First of all, do not confuse digital v. analog with HD v. standard definition. HD signals are all digital, but standard def signals can be either digital or analog. It is ANALOG SIGNALS that will go away next year; some (if not most) TV will still be at standard definition after the switchover.
Secondly, I notice that you had a Sony in the W3000 series. My TV, a KDL52XBR4, is somewhat similar. I too was horribly disappointed in its SD performance out of the box until I discovered that its default settings were not optimal for viewing SD pictures. A simple tweak to the defaults of the DRC mode and palette settings, including turning DRC mode completely off (it comes preset to Mode 1) GREATLY improved (I mean a really HUGE improvement!) the quality of the picture for standard definition programming without adversely affecting the HD picture quality from any source at any resolution. Also, turning all motion enhancement off brought about an improvement, but not as great as the DRC thing.
(I do not know for sure that the W series sets have these adjustments. I'm glad my set does, though).
I also use "Full Pixel" in my display resolution settings.
I also have my home theater system, audio and video from all sources, fed via HDMI cables through an Onkyo receiver that upconverts everything to some extent.
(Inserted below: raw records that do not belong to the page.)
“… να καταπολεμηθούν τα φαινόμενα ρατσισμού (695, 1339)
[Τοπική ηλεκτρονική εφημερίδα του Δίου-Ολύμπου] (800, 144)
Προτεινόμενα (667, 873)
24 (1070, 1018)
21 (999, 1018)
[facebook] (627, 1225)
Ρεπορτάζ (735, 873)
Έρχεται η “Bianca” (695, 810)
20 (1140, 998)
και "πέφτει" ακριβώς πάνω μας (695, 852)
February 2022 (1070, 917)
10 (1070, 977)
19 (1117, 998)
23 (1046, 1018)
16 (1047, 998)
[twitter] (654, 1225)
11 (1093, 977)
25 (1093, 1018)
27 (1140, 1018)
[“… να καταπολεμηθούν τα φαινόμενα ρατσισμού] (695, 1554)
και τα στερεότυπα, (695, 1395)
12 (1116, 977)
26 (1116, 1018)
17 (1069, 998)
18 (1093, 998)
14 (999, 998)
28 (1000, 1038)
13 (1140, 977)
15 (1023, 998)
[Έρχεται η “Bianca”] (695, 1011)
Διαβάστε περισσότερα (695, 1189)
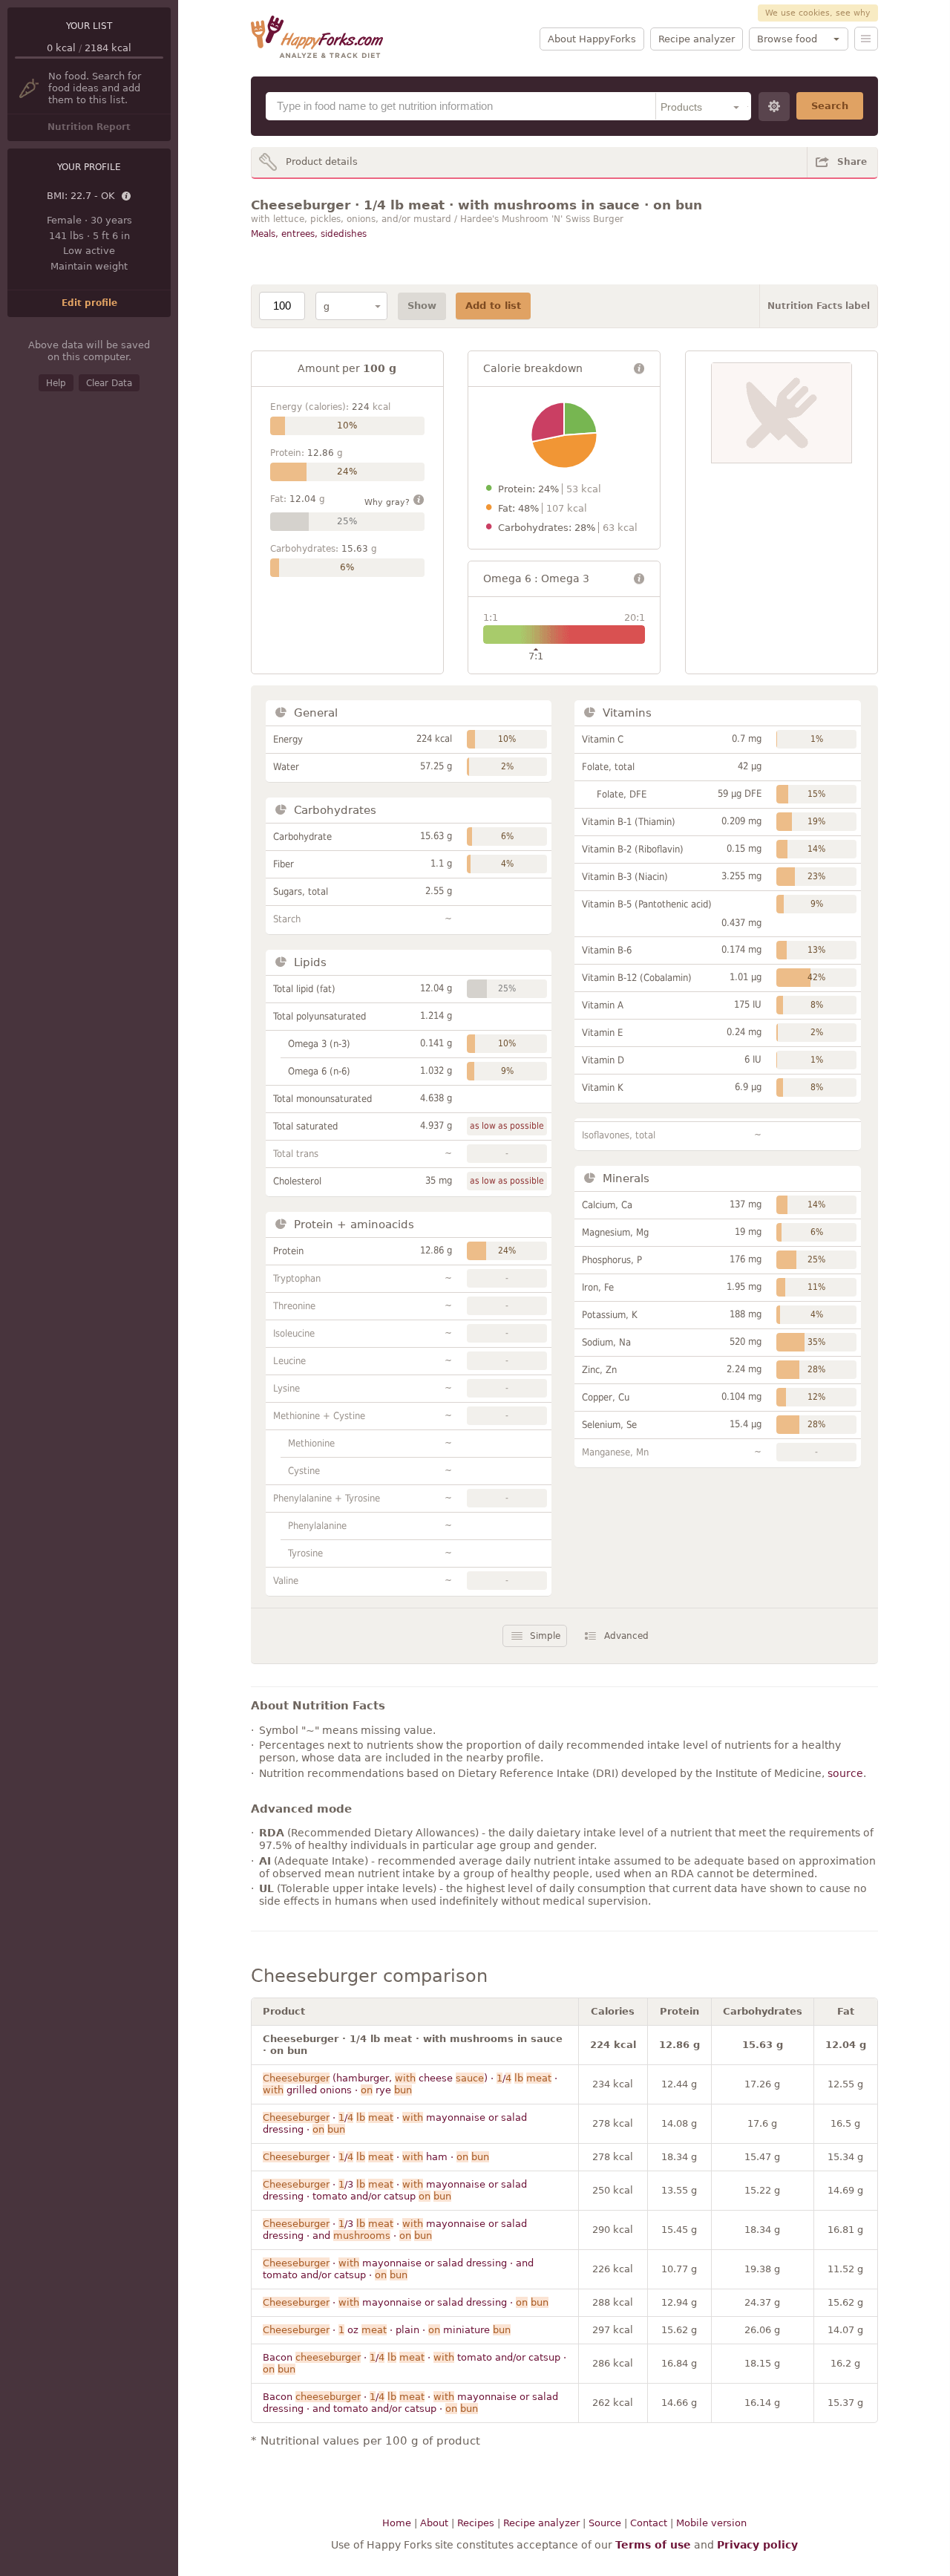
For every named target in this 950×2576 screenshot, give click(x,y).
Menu (866, 38)
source (845, 1773)
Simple (545, 1636)
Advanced (626, 1636)
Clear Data (109, 383)
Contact (648, 2522)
I must say, though, that my Sony BDP-S300 Blu-Ray player does an absolutely FABULOUS job upconverting standard definition DVDs (I also have a Toshiba HD-A30 HD-DVD player that does an OK job upconverting but nowhere nearly as smooth as the Sony).
Please understand, however, that because your screen is so much larger and sharper you notice shortcomings in standard definition broadcasting far more emphatically than you do on a smaller-screen standard definition set, or on the usually blurry SD projection sets. You are not actually getting a worse picture, just a much bigger one where the lower resolution is much more apparent, PARTICULARLY when compared to 1080i signals from the HD Theater stations (or the magnificent 1080p pictures from Hi-Def disks) and whatnot.
New stuff often makes content designed for the old stuff less satisfactory, simply because the new stuff is so much better and it suffers from the comparison. What're you gonna do?